Our investigations of the Diels-Alder reaction of γ-hydroxybutenolides are nearing completion. We have demonstrated high diastereo- and regioselectivity in many cases, enhanced in some cases by Lewis acid catalysis. We relied on the amine-catalyzed catalysis of the tautomerism between the diastereotopic ring and chain tautomers of the resulting γ-keto acids to help in the characterization process. We are reporting one synthetic application, an approach to the tricyclic core of himbacine. The Diels-Alder reaction of γ-hydroxybutenolides established the desired stereochemistry of three stereogenic centers of the B/C ring, governed by endo-selectivity and regioselectivity of the reaction. We have found that the diastereoselective reduction or alkylation of the resulting γ-keto acids gave rise to the diastereoselective formation of the γ-lactone. These model studies establish the groundwork for more ambitious synthetic challenges of synthesizing himbacine and its derivatives.

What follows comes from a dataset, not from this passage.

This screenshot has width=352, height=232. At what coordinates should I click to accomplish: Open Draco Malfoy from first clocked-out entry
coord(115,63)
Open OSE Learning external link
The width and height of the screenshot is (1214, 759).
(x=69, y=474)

This past year, the grant has greatly aided the completion of one major project and the near completion of another major project that have been ongoing in my lab for several years. With further work on my part and my students, two other projects supported by this grant also will be brought to publication standards, too. This work demonstrates some key reactivity issues in the chemistry of γ-hydroxybutenolides, which we feel will further aid in the continued development of this area of research not only at Lafayette College but internationally. This research effort has involved students in every step of the process. With further support from the College, I have had been able to support four students in my lab for the last two summers. The success of the summer spills into the academic year, when several students have worked on research related to these projects. My students have been able to contribute to research that will find an audience well beyond the walls of this small college.